Exercise –
Your response should match the records line for line.

Information provided –

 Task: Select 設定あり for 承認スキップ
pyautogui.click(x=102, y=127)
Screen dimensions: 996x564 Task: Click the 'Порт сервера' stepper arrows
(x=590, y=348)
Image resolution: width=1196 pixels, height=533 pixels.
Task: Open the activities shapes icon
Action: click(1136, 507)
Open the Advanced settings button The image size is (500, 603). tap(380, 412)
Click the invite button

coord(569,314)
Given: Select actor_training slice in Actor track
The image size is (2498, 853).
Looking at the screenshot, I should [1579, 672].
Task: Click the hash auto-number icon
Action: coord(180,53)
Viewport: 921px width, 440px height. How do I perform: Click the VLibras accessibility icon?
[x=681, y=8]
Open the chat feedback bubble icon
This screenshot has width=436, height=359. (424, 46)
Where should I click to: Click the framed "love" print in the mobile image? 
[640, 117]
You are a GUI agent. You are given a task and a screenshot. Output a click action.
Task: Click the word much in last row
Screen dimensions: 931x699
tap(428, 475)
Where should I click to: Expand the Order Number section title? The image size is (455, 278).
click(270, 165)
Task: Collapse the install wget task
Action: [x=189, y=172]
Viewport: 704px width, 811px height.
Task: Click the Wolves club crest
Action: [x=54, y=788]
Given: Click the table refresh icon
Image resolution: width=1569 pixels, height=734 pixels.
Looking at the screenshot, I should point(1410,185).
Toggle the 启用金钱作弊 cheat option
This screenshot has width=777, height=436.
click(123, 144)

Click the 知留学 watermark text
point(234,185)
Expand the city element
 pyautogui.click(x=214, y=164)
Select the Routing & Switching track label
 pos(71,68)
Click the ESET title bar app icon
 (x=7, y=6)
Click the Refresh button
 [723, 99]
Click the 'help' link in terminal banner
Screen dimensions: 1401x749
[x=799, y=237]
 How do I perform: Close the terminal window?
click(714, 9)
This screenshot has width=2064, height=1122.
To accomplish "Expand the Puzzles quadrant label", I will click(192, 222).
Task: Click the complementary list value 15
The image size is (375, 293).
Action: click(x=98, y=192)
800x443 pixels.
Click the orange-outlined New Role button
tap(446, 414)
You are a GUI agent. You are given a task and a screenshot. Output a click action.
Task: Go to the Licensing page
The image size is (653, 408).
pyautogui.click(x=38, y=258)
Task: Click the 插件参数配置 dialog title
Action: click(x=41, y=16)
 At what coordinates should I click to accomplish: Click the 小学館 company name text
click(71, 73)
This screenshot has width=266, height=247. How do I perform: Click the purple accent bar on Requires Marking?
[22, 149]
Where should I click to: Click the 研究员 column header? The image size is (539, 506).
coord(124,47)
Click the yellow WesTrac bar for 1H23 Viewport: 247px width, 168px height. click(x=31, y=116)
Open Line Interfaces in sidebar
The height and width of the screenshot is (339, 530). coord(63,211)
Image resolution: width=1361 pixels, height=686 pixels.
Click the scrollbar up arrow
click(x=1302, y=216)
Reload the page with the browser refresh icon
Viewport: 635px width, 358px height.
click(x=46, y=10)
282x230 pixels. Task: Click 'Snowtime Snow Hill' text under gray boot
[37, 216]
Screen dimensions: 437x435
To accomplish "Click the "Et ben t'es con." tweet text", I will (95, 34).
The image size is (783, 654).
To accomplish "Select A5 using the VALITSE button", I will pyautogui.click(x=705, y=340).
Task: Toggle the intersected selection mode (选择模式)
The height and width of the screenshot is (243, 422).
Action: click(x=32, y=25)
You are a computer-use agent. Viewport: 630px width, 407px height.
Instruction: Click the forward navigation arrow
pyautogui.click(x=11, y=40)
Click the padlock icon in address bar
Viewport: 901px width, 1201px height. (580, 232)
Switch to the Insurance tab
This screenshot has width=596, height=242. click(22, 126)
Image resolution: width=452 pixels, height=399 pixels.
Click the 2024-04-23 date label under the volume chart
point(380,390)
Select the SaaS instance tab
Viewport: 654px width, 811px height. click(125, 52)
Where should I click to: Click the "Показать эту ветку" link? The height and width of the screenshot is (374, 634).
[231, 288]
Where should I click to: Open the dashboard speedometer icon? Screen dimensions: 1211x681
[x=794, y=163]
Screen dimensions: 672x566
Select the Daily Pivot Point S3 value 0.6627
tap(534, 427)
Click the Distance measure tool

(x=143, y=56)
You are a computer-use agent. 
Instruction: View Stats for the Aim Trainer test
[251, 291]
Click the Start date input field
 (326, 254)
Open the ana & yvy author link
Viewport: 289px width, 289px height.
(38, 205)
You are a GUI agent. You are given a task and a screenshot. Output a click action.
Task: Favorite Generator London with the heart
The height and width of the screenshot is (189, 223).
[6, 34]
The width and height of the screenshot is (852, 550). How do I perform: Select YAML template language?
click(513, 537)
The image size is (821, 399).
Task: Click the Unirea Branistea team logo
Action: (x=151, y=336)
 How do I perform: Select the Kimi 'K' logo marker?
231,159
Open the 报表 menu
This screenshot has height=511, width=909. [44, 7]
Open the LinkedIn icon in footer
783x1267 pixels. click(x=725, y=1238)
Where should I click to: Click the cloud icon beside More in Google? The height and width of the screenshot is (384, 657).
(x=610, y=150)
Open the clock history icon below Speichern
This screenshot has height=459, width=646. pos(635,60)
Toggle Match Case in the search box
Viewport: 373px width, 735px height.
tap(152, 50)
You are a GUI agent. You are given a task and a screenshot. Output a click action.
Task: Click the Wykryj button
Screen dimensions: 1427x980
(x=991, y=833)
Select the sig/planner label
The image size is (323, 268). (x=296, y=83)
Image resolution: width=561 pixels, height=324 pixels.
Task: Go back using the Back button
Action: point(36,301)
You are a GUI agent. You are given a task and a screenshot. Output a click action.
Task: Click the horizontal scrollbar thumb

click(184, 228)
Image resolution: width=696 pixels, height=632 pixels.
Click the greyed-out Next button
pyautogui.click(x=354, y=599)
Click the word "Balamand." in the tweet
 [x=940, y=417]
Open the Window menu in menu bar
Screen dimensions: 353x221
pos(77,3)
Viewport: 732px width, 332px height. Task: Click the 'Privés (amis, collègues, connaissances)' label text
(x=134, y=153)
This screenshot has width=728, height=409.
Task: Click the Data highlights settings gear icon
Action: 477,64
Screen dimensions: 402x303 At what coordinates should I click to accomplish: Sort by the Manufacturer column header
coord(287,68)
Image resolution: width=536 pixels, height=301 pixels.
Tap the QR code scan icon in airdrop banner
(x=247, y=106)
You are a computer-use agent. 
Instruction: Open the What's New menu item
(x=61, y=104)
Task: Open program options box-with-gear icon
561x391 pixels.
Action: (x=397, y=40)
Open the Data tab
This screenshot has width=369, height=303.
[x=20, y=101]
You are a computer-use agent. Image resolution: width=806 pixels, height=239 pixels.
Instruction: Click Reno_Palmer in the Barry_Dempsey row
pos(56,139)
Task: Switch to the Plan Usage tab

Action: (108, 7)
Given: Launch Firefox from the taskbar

Response for this exercise –
 Task: Select 設定あり for 承認スキップ
pyautogui.click(x=102, y=127)
Screen dimensions: 996x564 Task: Click the 'Порт сервера' stepper arrows
(x=590, y=348)
Image resolution: width=1196 pixels, height=533 pixels.
Task: Open the activities shapes icon
Action: click(1136, 507)
Open the Advanced settings button The image size is (500, 603). tap(380, 412)
Click the invite button

coord(569,314)
Given: Select actor_training slice in Actor track
The image size is (2498, 853).
Looking at the screenshot, I should [1579, 672].
Task: Click the hash auto-number icon
Action: coord(180,53)
Viewport: 921px width, 440px height. How do I perform: Click the VLibras accessibility icon?
[x=681, y=8]
Open the chat feedback bubble icon
This screenshot has width=436, height=359. (424, 46)
Where should I click to: Click the framed "love" print in the mobile image? 
[640, 117]
You are a GUI agent. You are given a task and a screenshot. Output a click action.
Task: Click the word much in last row
Screen dimensions: 931x699
tap(428, 475)
Where should I click to: Expand the Order Number section title? The image size is (455, 278).
click(270, 165)
Task: Collapse the install wget task
Action: [x=189, y=172]
Viewport: 704px width, 811px height.
Task: Click the Wolves club crest
Action: [x=54, y=788]
Given: Click the table refresh icon
Image resolution: width=1569 pixels, height=734 pixels.
Looking at the screenshot, I should point(1410,185).
Toggle the 启用金钱作弊 cheat option
This screenshot has width=777, height=436.
click(123, 144)

Click the 知留学 watermark text
point(234,185)
Expand the city element
 pyautogui.click(x=214, y=164)
Select the Routing & Switching track label
 pos(71,68)
Click the ESET title bar app icon
 (x=7, y=6)
Click the Refresh button
 [723, 99]
Click the 'help' link in terminal banner
Screen dimensions: 1401x749
[x=799, y=237]
 How do I perform: Close the terminal window?
click(714, 9)
This screenshot has width=2064, height=1122.
To accomplish "Expand the Puzzles quadrant label", I will click(192, 222).
Task: Click the complementary list value 15
The image size is (375, 293).
Action: click(x=98, y=192)
800x443 pixels.
Click the orange-outlined New Role button
tap(446, 414)
You are a GUI agent. You are given a task and a screenshot. Output a click action.
Task: Go to the Licensing page
The image size is (653, 408).
pyautogui.click(x=38, y=258)
Task: Click the 插件参数配置 dialog title
Action: click(x=41, y=16)
 At what coordinates should I click to accomplish: Click the 小学館 company name text
click(71, 73)
This screenshot has width=266, height=247. How do I perform: Click the purple accent bar on Requires Marking?
[22, 149]
Where should I click to: Click the 研究员 column header? The image size is (539, 506).
coord(124,47)
Click the yellow WesTrac bar for 1H23 Viewport: 247px width, 168px height. click(x=31, y=116)
Open Line Interfaces in sidebar
The height and width of the screenshot is (339, 530). coord(63,211)
Image resolution: width=1361 pixels, height=686 pixels.
Click the scrollbar up arrow
click(x=1302, y=216)
Reload the page with the browser refresh icon
Viewport: 635px width, 358px height.
click(x=46, y=10)
282x230 pixels. Task: Click 'Snowtime Snow Hill' text under gray boot
[37, 216]
Screen dimensions: 437x435
To accomplish "Click the "Et ben t'es con." tweet text", I will (95, 34).
The image size is (783, 654).
To accomplish "Select A5 using the VALITSE button", I will pyautogui.click(x=705, y=340).
Task: Toggle the intersected selection mode (选择模式)
The height and width of the screenshot is (243, 422).
Action: click(x=32, y=25)
You are a computer-use agent. Viewport: 630px width, 407px height.
Instruction: Click the forward navigation arrow
pyautogui.click(x=11, y=40)
Click the padlock icon in address bar
Viewport: 901px width, 1201px height. (580, 232)
Switch to the Insurance tab
This screenshot has width=596, height=242. click(22, 126)
Image resolution: width=452 pixels, height=399 pixels.
Click the 2024-04-23 date label under the volume chart
point(380,390)
Select the SaaS instance tab
Viewport: 654px width, 811px height. click(125, 52)
Where should I click to: Click the "Показать эту ветку" link? The height and width of the screenshot is (374, 634).
[231, 288]
Where should I click to: Open the dashboard speedometer icon? Screen dimensions: 1211x681
[x=794, y=163]
Screen dimensions: 672x566
Select the Daily Pivot Point S3 value 0.6627
tap(534, 427)
Click the Distance measure tool

(x=143, y=56)
You are a computer-use agent. 
Instruction: View Stats for the Aim Trainer test
[251, 291]
Click the Start date input field
 (326, 254)
Open the ana & yvy author link
Viewport: 289px width, 289px height.
(38, 205)
You are a GUI agent. You are given a task and a screenshot. Output a click action.
Task: Favorite Generator London with the heart
The height and width of the screenshot is (189, 223).
[6, 34]
The width and height of the screenshot is (852, 550). How do I perform: Select YAML template language?
click(513, 537)
The image size is (821, 399).
Task: Click the Unirea Branistea team logo
Action: (x=151, y=336)
 How do I perform: Select the Kimi 'K' logo marker?
231,159
Open the 报表 menu
This screenshot has height=511, width=909. [44, 7]
Open the LinkedIn icon in footer
783x1267 pixels. click(x=725, y=1238)
Where should I click to: Click the cloud icon beside More in Google? The height and width of the screenshot is (384, 657).
(x=610, y=150)
Open the clock history icon below Speichern
This screenshot has height=459, width=646. pos(635,60)
Toggle Match Case in the search box
Viewport: 373px width, 735px height.
tap(152, 50)
You are a GUI agent. You are given a task and a screenshot. Output a click action.
Task: Click the Wykryj button
Screen dimensions: 1427x980
(x=991, y=833)
Select the sig/planner label
The image size is (323, 268). (x=296, y=83)
Image resolution: width=561 pixels, height=324 pixels.
Task: Go back using the Back button
Action: point(36,301)
You are a GUI agent. You are given a task and a screenshot. Output a click action.
Task: Click the horizontal scrollbar thumb

click(184, 228)
Image resolution: width=696 pixels, height=632 pixels.
Click the greyed-out Next button
pyautogui.click(x=354, y=599)
Click the word "Balamand." in the tweet
 [x=940, y=417]
Open the Window menu in menu bar
Screen dimensions: 353x221
pos(77,3)
Viewport: 732px width, 332px height. Task: Click the 'Privés (amis, collègues, connaissances)' label text
(x=134, y=153)
This screenshot has width=728, height=409.
Task: Click the Data highlights settings gear icon
Action: 477,64
Screen dimensions: 402x303 At what coordinates should I click to accomplish: Sort by the Manufacturer column header
coord(287,68)
Image resolution: width=536 pixels, height=301 pixels.
Tap the QR code scan icon in airdrop banner
(x=247, y=106)
You are a computer-use agent. 
Instruction: Open the What's New menu item
(x=61, y=104)
Task: Open program options box-with-gear icon
561x391 pixels.
Action: (x=397, y=40)
Open the Data tab
This screenshot has width=369, height=303.
[x=20, y=101]
You are a computer-use agent. Image resolution: width=806 pixels, height=239 pixels.
Instruction: Click Reno_Palmer in the Barry_Dempsey row
pos(56,139)
Task: Switch to the Plan Usage tab

Action: (108, 7)
Given: Launch Firefox from the taskbar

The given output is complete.